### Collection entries
#####

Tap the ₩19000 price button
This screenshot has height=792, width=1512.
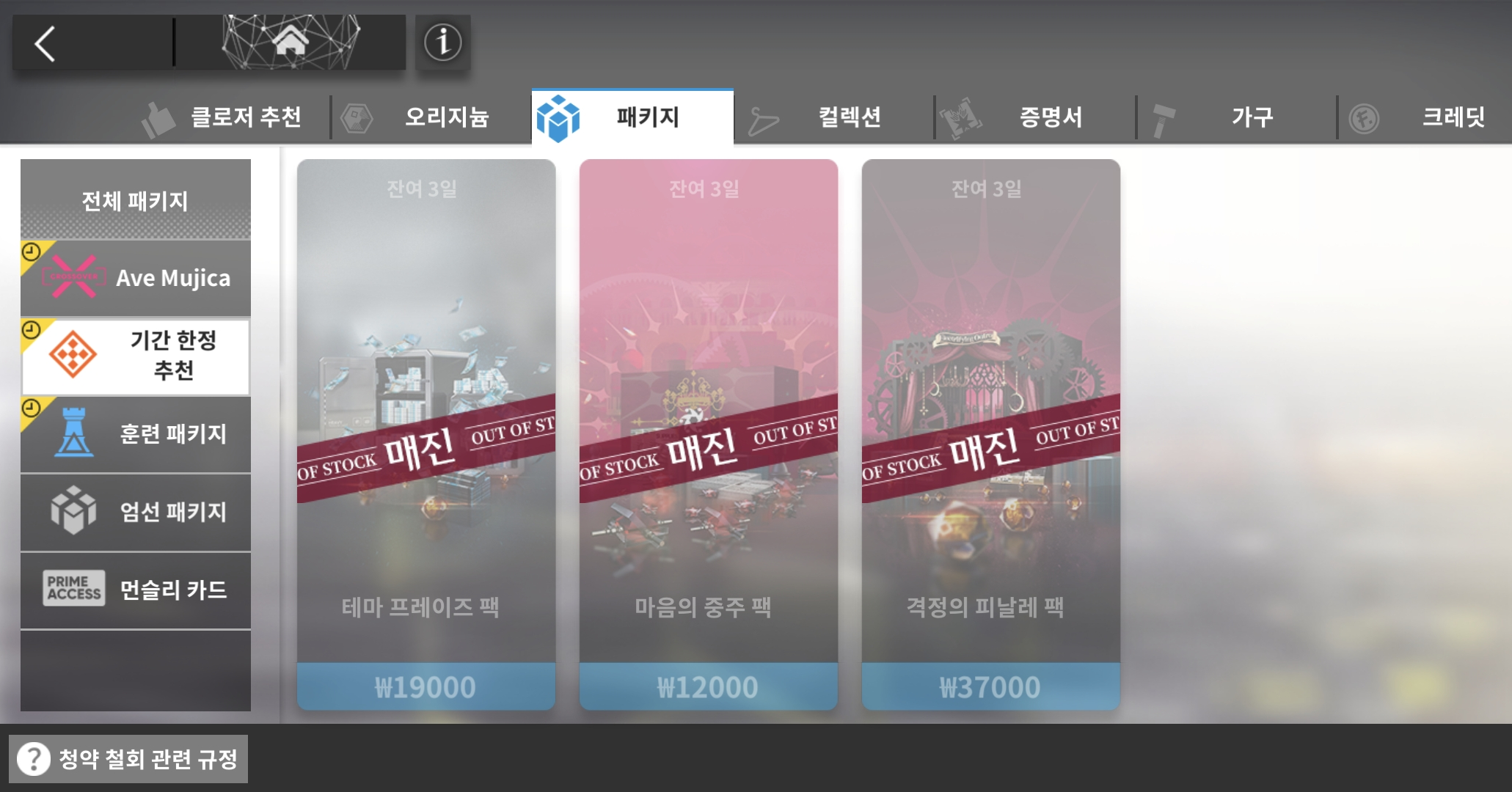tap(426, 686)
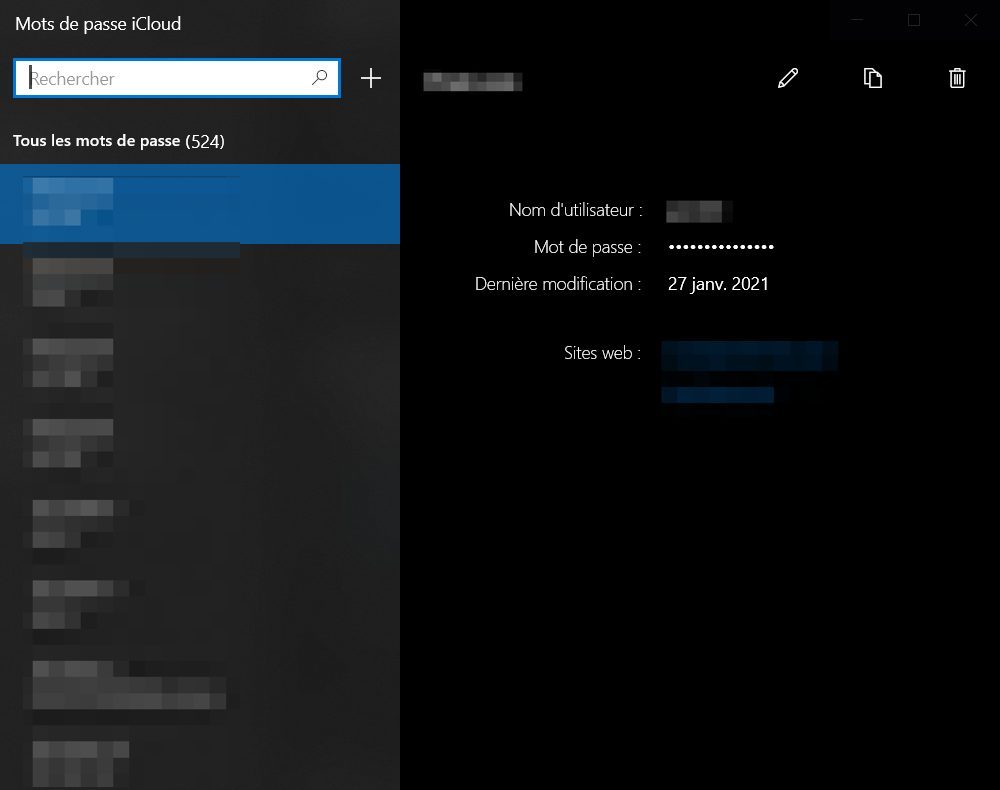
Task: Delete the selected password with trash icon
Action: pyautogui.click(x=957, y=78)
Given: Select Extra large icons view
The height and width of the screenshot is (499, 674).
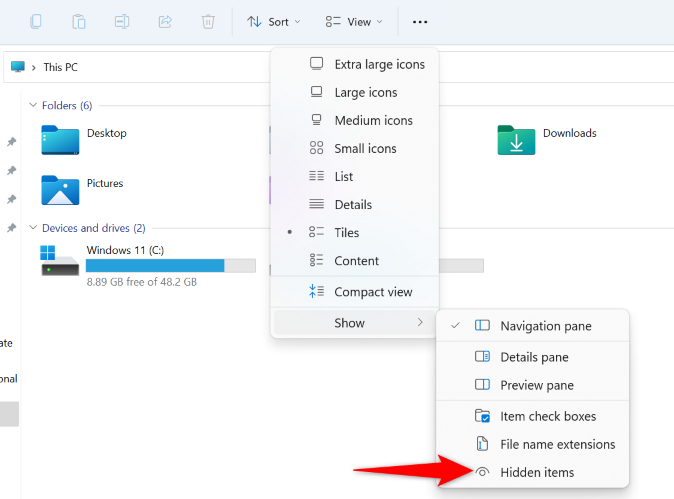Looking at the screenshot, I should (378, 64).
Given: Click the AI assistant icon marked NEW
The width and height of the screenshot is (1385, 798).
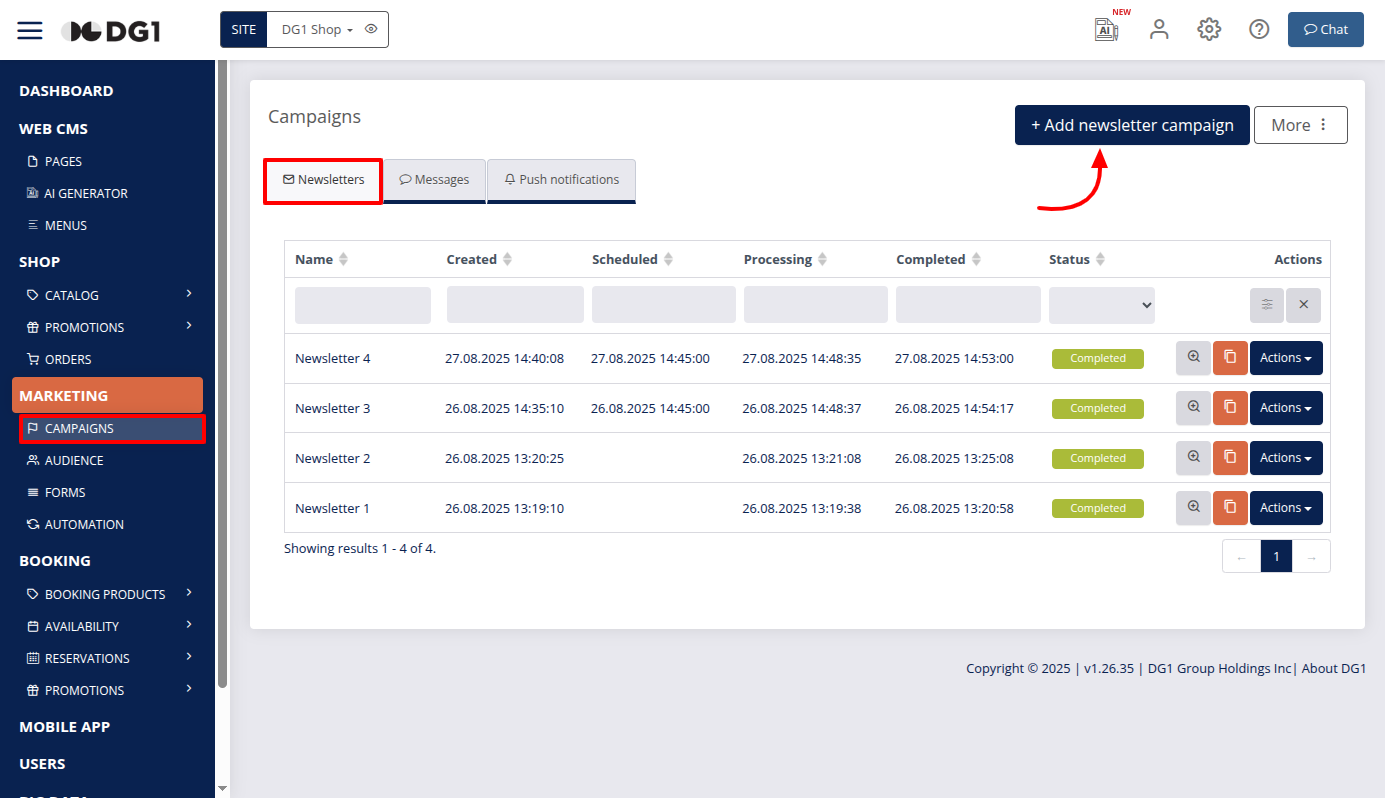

#####

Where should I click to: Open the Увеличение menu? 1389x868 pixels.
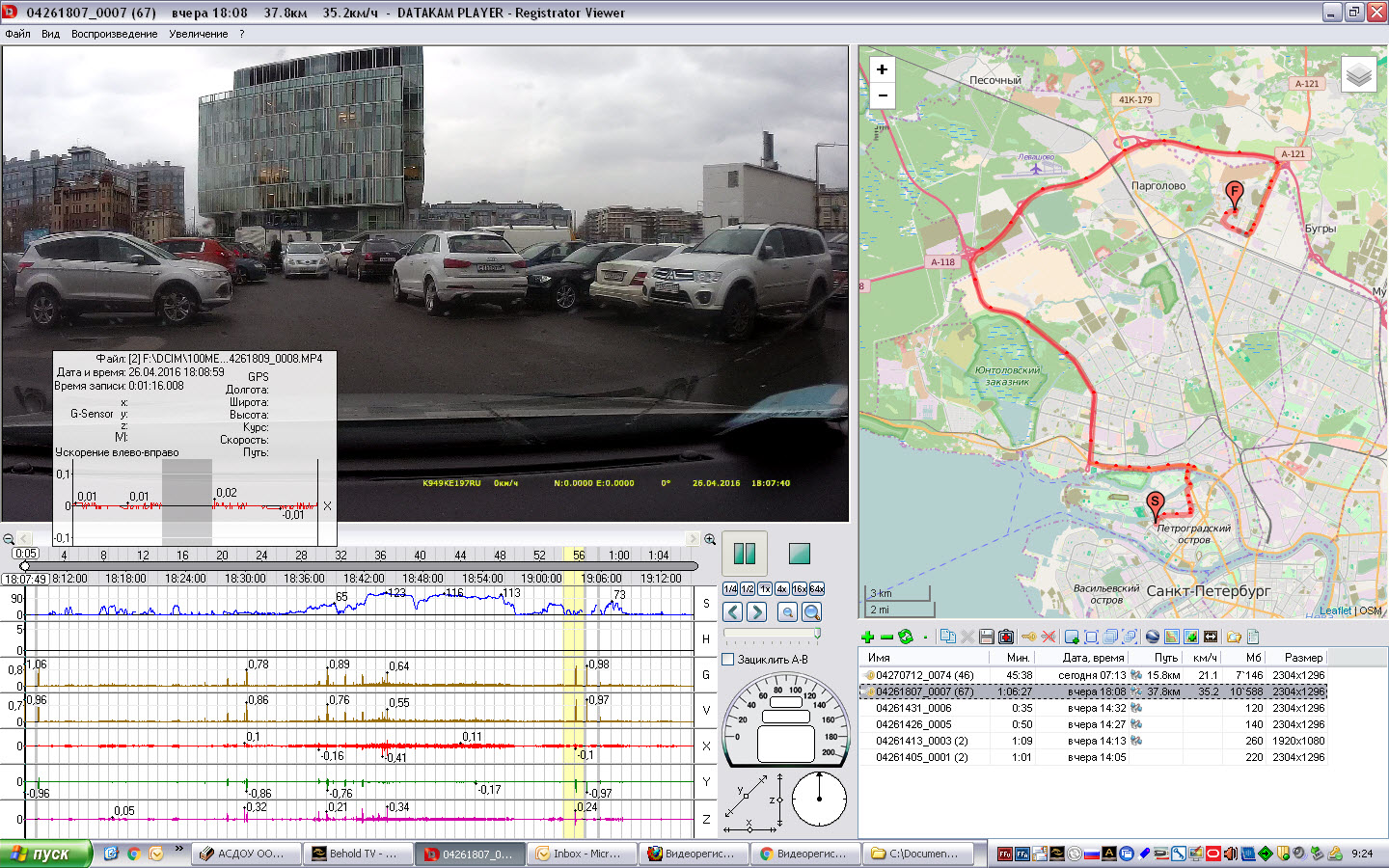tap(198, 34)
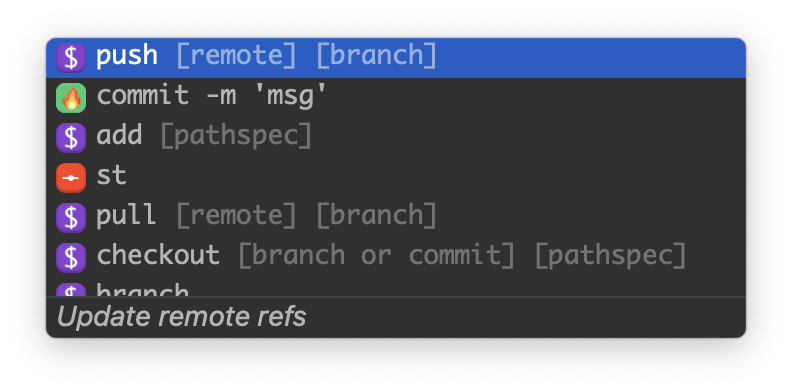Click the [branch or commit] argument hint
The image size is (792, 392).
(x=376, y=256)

#####

The answer should consist only of the lines above from the one with "The height and" through the one with "The width and", repeated exactly, with no pictures among them.

The height and width of the screenshot is (499, 674).
Looking at the screenshot, I should (378, 64).
Given: Click the AI assistant icon marked NEW
The width and height of the screenshot is (1385, 798).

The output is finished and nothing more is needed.